### Work item
Look through the records below and give the number of lines holding the string "para", nothing more.
-- Material for this task follows --
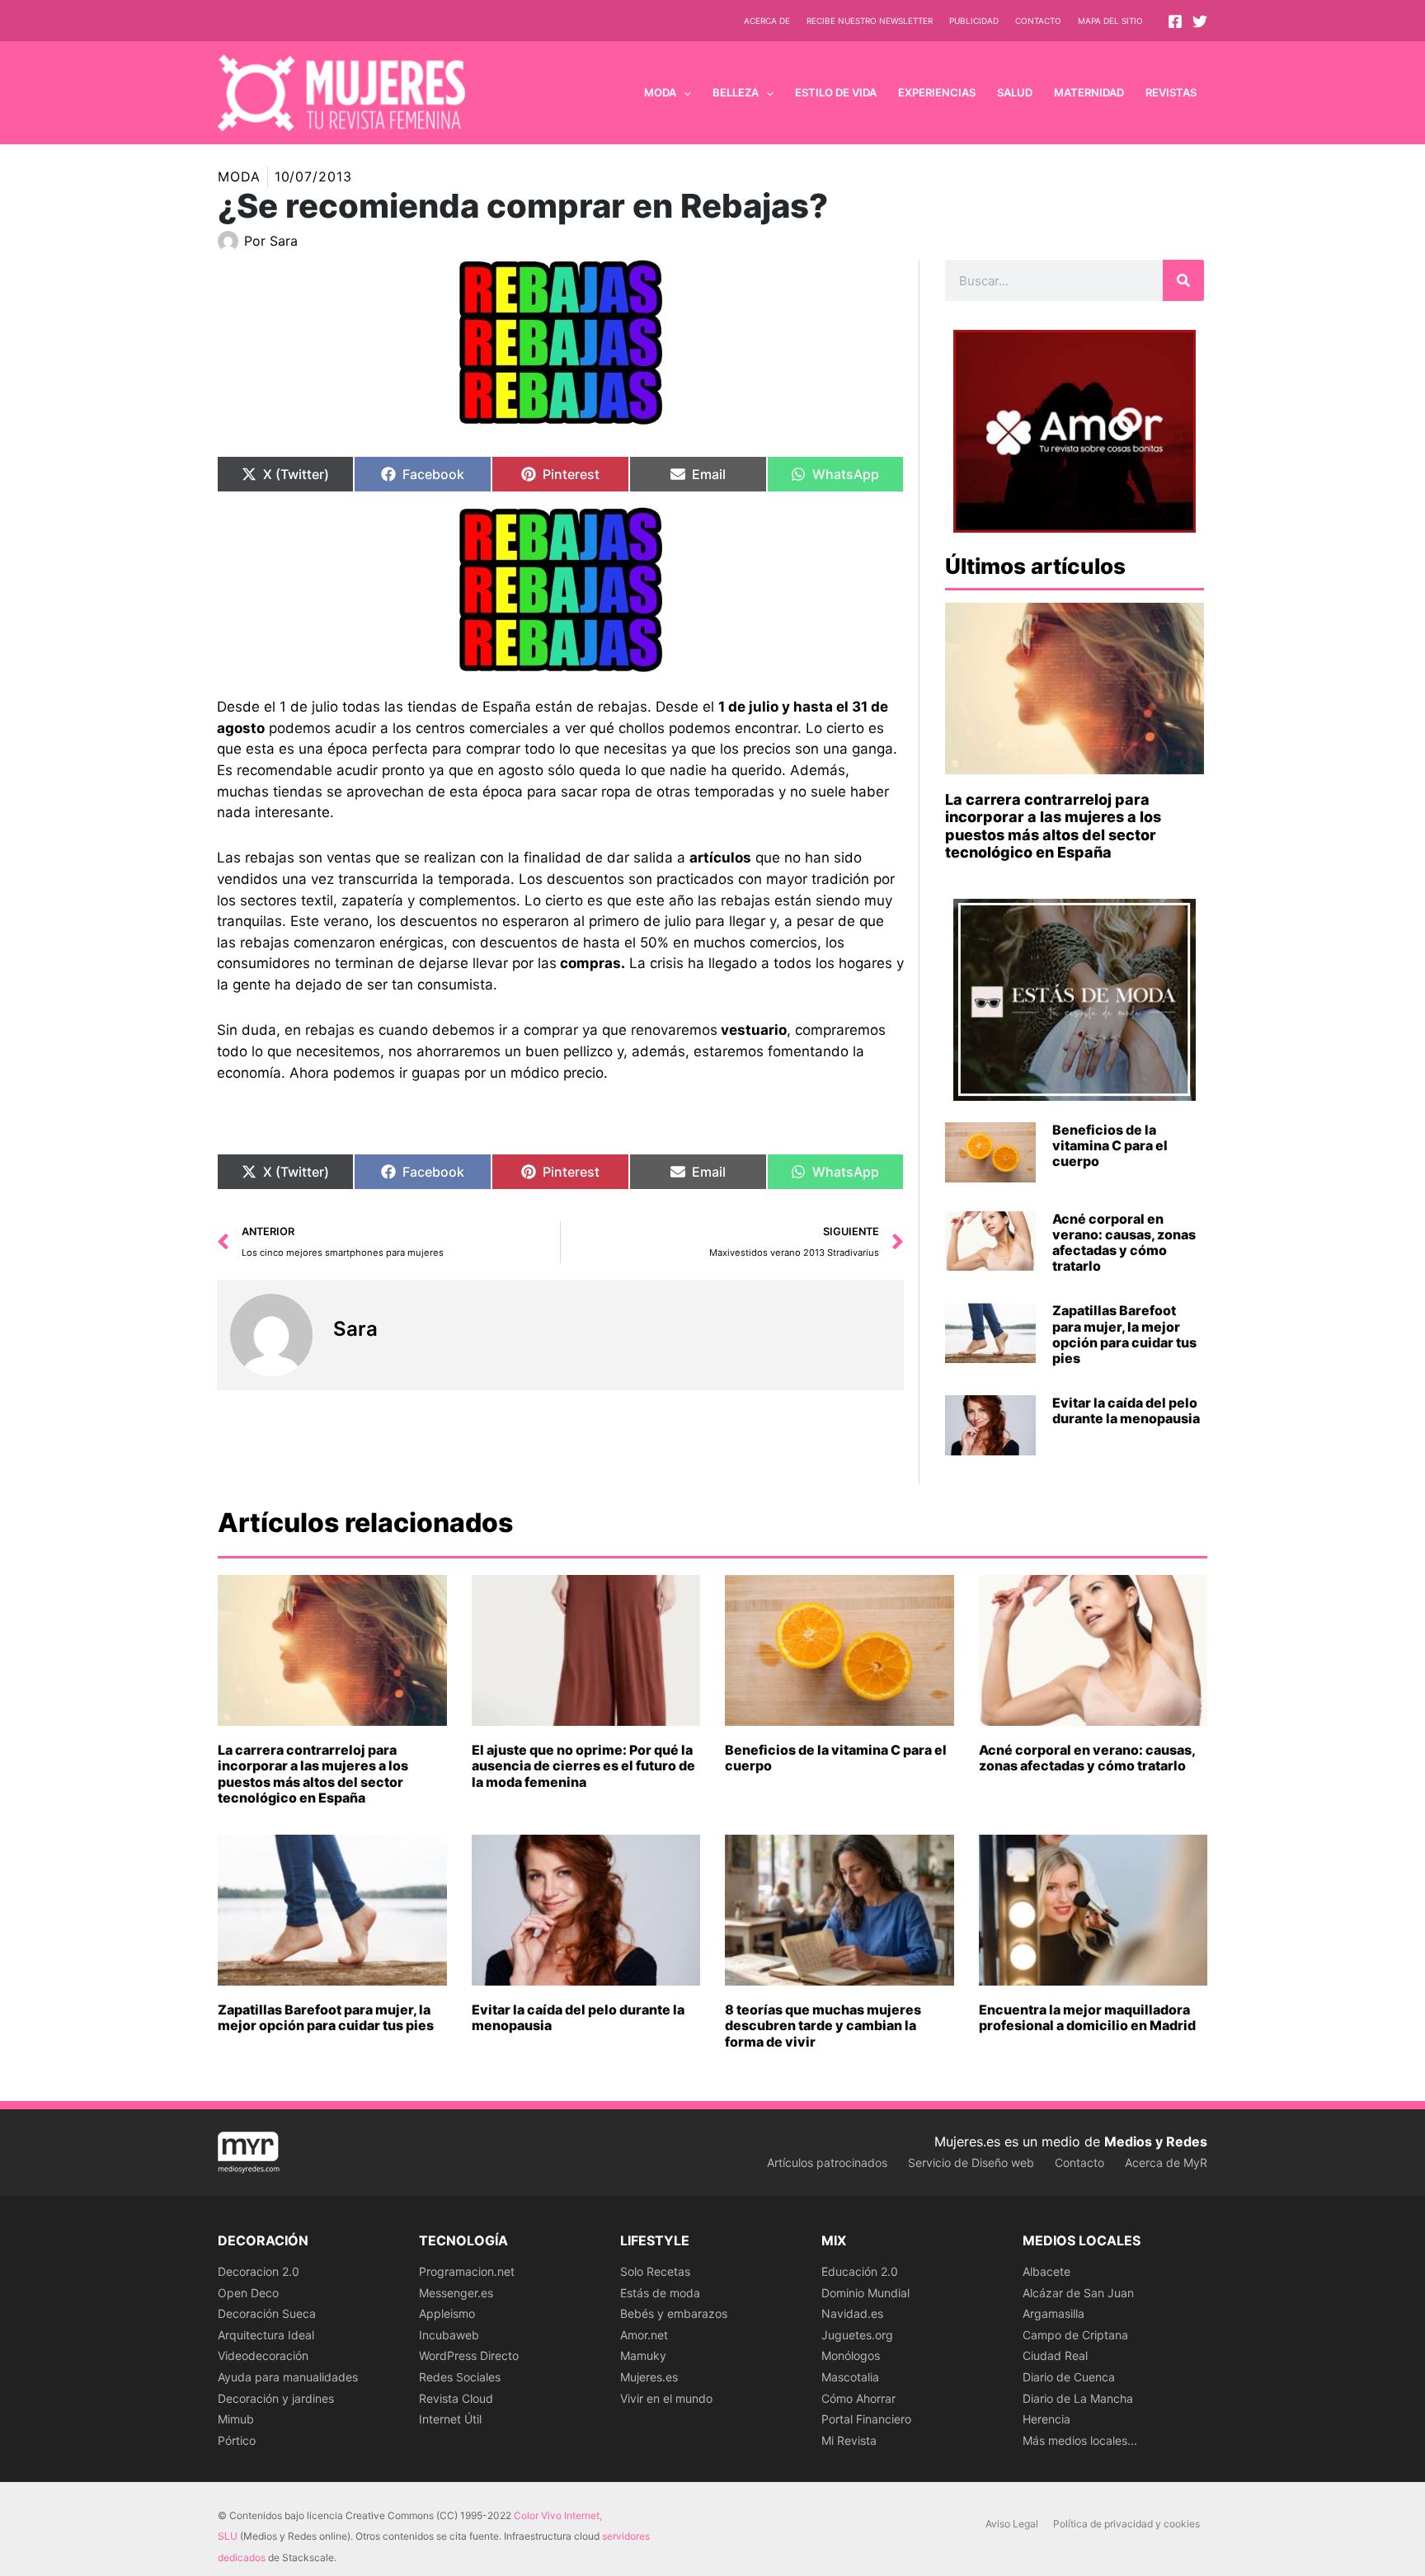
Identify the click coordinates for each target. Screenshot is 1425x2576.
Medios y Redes (1155, 2141)
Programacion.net (467, 2271)
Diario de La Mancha (1078, 2398)
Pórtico (237, 2440)
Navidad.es (852, 2313)
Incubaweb (449, 2335)
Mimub (236, 2419)
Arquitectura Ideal (266, 2335)
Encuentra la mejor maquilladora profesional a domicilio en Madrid (1087, 2017)
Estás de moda (660, 2293)
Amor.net (644, 2335)
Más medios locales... (1080, 2440)
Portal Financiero (866, 2419)
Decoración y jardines (276, 2398)
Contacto (1038, 21)
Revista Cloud (456, 2398)
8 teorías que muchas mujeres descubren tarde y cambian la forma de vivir (823, 2025)
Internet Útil (450, 2419)
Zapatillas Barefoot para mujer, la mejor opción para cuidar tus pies (1124, 1334)
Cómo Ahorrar (858, 2398)
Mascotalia (850, 2377)
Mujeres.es (649, 2377)
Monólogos (850, 2355)
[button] (683, 92)
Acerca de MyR (1166, 2162)
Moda (239, 176)
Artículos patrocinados (827, 2162)
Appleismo (447, 2313)
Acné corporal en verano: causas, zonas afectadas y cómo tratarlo (1124, 1242)
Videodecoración (263, 2355)
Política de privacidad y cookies (1126, 2523)
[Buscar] (1183, 280)
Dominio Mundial (865, 2293)
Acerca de (767, 21)
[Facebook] (1175, 21)
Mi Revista (849, 2440)
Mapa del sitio (1110, 21)
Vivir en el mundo (666, 2398)
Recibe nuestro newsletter (870, 21)
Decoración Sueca (267, 2313)
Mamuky (643, 2355)
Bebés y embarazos (673, 2313)
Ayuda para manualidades (288, 2377)
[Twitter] (1199, 21)
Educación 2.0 (859, 2271)
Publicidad (974, 21)
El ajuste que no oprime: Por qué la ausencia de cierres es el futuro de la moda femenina (583, 1765)
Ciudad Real (1055, 2355)
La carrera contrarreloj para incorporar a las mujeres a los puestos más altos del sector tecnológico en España (1053, 826)
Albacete (1046, 2271)
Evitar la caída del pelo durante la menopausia (1126, 1410)
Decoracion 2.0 (258, 2271)
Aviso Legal (1011, 2523)
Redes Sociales (460, 2377)
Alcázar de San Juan (1078, 2293)
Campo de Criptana (1075, 2335)
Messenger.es (456, 2293)
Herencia (1046, 2419)
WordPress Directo (469, 2355)
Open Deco (248, 2293)
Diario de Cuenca (1069, 2377)
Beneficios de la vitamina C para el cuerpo (1110, 1145)
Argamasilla (1053, 2313)
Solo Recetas (655, 2271)
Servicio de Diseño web (971, 2162)
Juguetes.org (857, 2335)
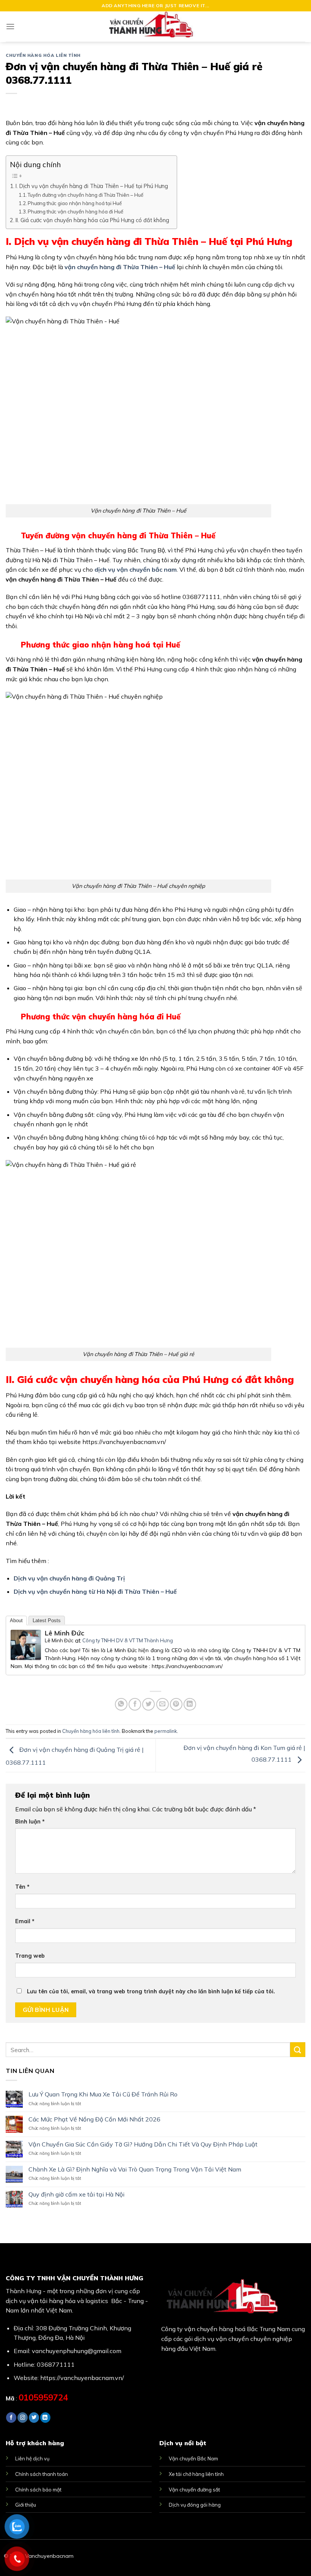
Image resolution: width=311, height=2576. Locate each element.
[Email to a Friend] (162, 1704)
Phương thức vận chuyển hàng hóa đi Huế (75, 212)
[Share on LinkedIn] (190, 1704)
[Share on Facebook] (135, 1704)
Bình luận (30, 1821)
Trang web (30, 1955)
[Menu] (10, 26)
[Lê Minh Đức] (26, 1644)
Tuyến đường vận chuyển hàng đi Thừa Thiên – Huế (85, 195)
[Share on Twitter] (148, 1704)
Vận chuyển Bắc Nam (193, 2458)
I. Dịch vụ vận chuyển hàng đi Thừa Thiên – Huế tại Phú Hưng (92, 186)
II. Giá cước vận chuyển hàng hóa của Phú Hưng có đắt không (92, 220)
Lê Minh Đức (64, 1633)
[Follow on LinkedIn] (45, 2417)
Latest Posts (47, 1620)
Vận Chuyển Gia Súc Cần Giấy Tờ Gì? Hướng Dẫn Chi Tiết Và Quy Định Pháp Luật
-- Material for this task concluded --
### Solved problem
4